Gli Stati Uniti restano i massimi sostenitori del terrorismo nel mondo? Una recensione di vari libri recenti sulla campagna globale di Obama di uccisioni con i droni, apparsa sull’American Journal of International Law (Rivista americana di legge internazionale – American Journal of International Law) conclude che c’è un motivo persuasivo che questa campagna è “illegale”: “gli attacchi americani con i droni generalmente violano la legge internazionale, peggiorano il problema del terrorismo, e trasgrediscono i principi morali fondamentali: penso che sia una valutazione assennata. I dettagli della fredda e calcolata macchina omicida presidenziale sono terribili, come lo è anche il tentativo di giustificazione legale come la posizione del Dipartimento di Giustizia di Obama sulla “presunzione di innocenza,” una pietra miliare della legge moderna risalente alla Magna Carta di 800 anni fa. La posizione è stata spiegata sul New York Times: “Mister Obama ha accettato un metodo contestato per contare le perdite di civili che è servito a poco per bloccarlo. In effetti con tale metodo si contano come combattenti tutti i maschi che hanno l’età per fare il servizio militare in una zona dove si fanno attacchi, secondo i funzionari dell’amministrazione, a meno che non ci siano esplicite informazioni segrete postume, che dimostrano la loro innocenza – dopo l’assassinio. In vaste aree tribali del Pakistan e dello Yemen e altrove, le popolazioni sono traumatizzate dalla paura di uccisioni improvvise dal cielo in ogni momento. L’illustre antropologo Akbar Ahmed che ha una lunga esperienza personale di società tribali in tutto il mondo, che sono sotto attacco, riferisce energicamente in che modo questi attacchi sanguinari provocano la determinazione di vendicarsi – cosa che non sorprende molto. Come reagiremmo? Queste campagne, da sole, credo che assicurino il trofeo agli Stati Uniti.
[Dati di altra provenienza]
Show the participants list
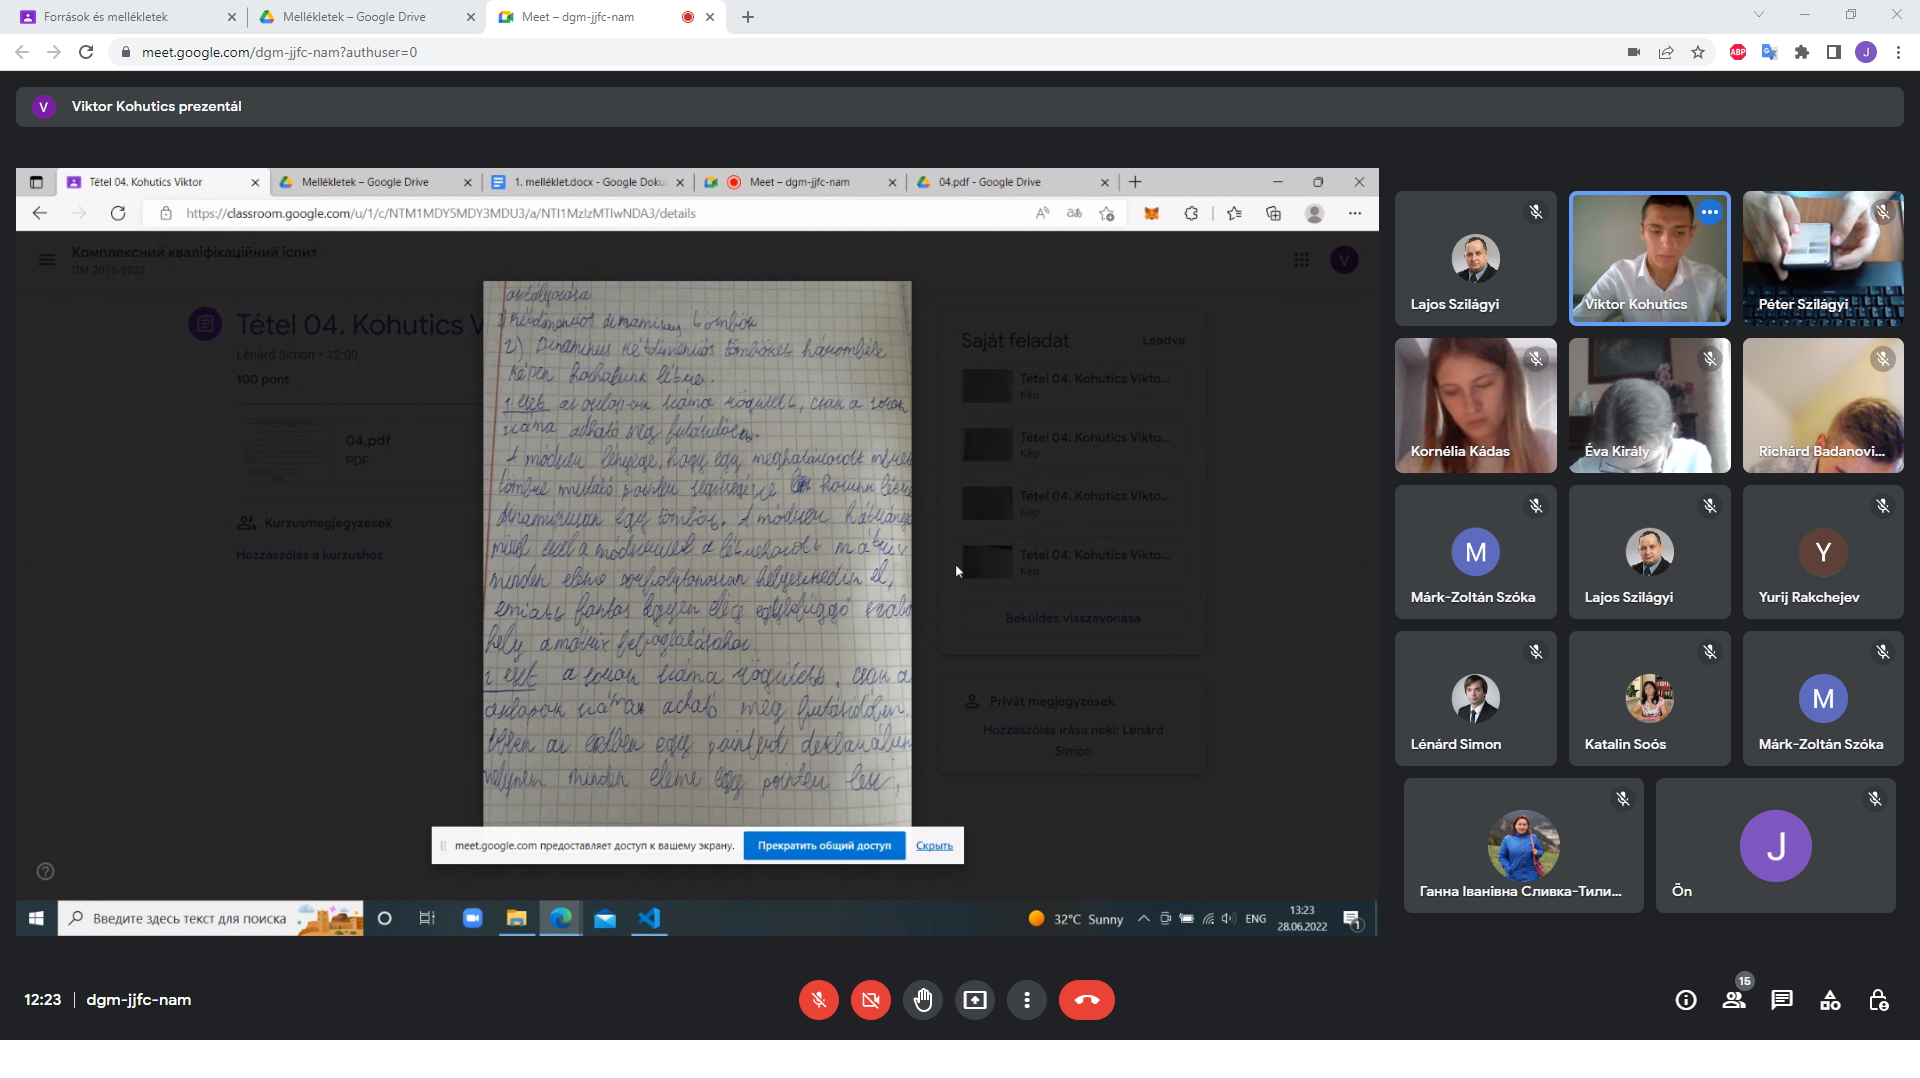 (x=1734, y=1000)
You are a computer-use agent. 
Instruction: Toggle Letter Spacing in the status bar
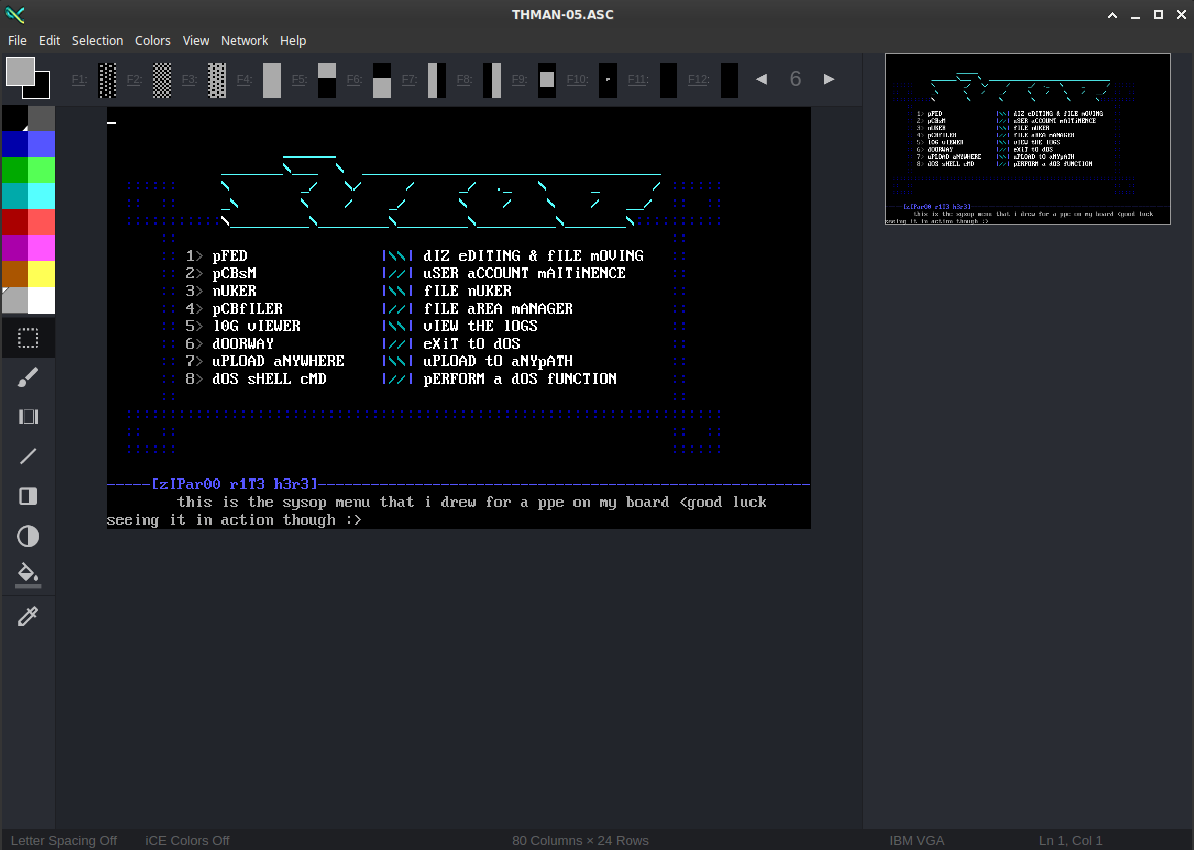63,840
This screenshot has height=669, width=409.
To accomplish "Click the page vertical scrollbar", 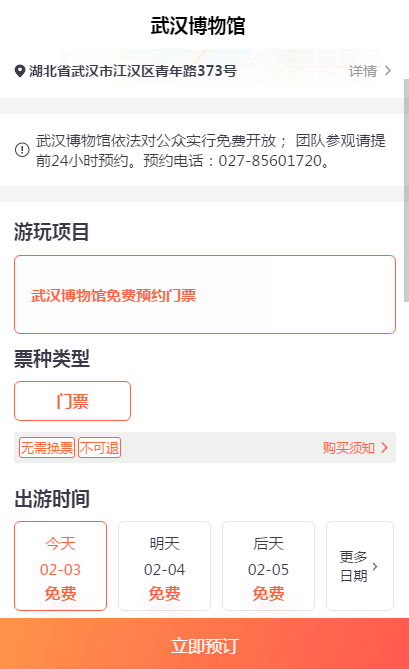I will pyautogui.click(x=406, y=190).
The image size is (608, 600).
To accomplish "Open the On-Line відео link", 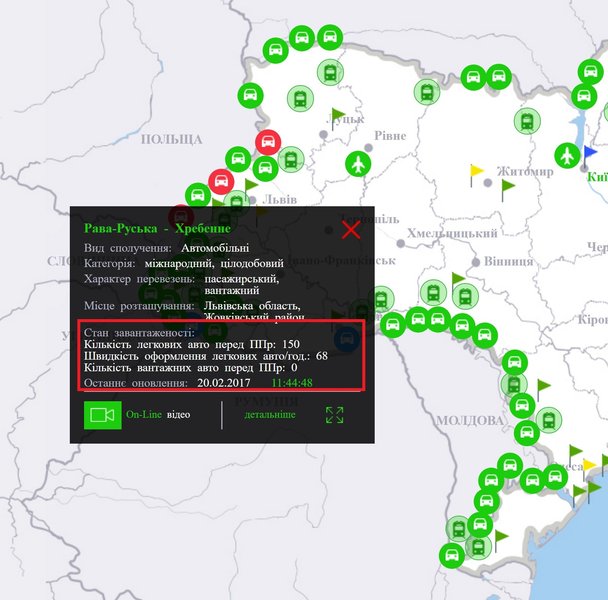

Storicamente, con il capitalismo, depredare i poveri e saccheggiare le risorse delle nazioni deboli è stato l’ hobby preferito sia dei ricchi che degli stati imperialisti. In passato il saccheggio veniva fatto per lo più tramite mezzi di sfruttamento totalmente fisico e con le conquiste militari. Come sono cambiati i mezzi di sfruttamento con il capitalismo finanziario? Il Segretario di Stato Foster Dulles, una volta si lamentò con il presidente Eisenhower che i comunisti hanno un vantaggio ingiusto. Possono “appellarsi direttamente alle masse” e “avere il controllo dei movimenti di massa, cosa che noi non abbiamo la capacità di ricreare. I poveri sono coloro a cui si rivolgono e hanno sempre voluto depredare i ricchi.” Non è facile vendere il principio che i ricchi hanno diritto di depredare i poveri. E’ vero che i mezzi sono cambiati. “Gli accordi internazionali di libero scambio” (FTA – Free Trade Agreement) ne sono un esempio valido, compresi quelli che si stanno negoziando ora – per lo più di nascosto dalle popolazioni, ma non dagli avvocati delle grosse aziende e dai lobbisti che stanno scrivendo i dettagli. Gli FTA rifiutano il “libero scambio”: sono molto protezionisti e hanno onerosi ed evidenti regolamenti per garantire profitti esuberanti per l’industria farmaceutica, per i conglomerati dei media e per altri, e anche protezione per professionisti facoltosi, diversi dai lavoratori che sono posti in competizione in tutto il mondo, con ovvie conseguenze. Gli FTA in grande misura non riguardano neanche il commercio, ma, piuttosto, i diritti degli investitori, come i diritti delle grosse aziende (naturalmente non semplicemente persone di carne e sangue) di fare causa per azioni che possono ridurre i potenziali profitti degli investitori stranieri, come, per esempio, regolamentazioni per l’ambiente o la sanità e la sicurezza. Gran parte di ciò che si chiama “commercio” non merita quel termine; per esempio la produzione di componenti in Indiana, l’assemblaggio in Messico, la vendita in California, tutte fondamentalmente all’interno di un’economia di comando, una mega azienda. Il flusso di capitale è libero. Il flusso di lavoro è tutto tranne che violazione di quello che Adam Smith riconosceva essere un principio essenziale del libero mercato: libera circolazione di lavoro. E per completare tutto, gli FTA non sono neanche accordi, almeno se le persone sono considerate essere membri di società democratiche.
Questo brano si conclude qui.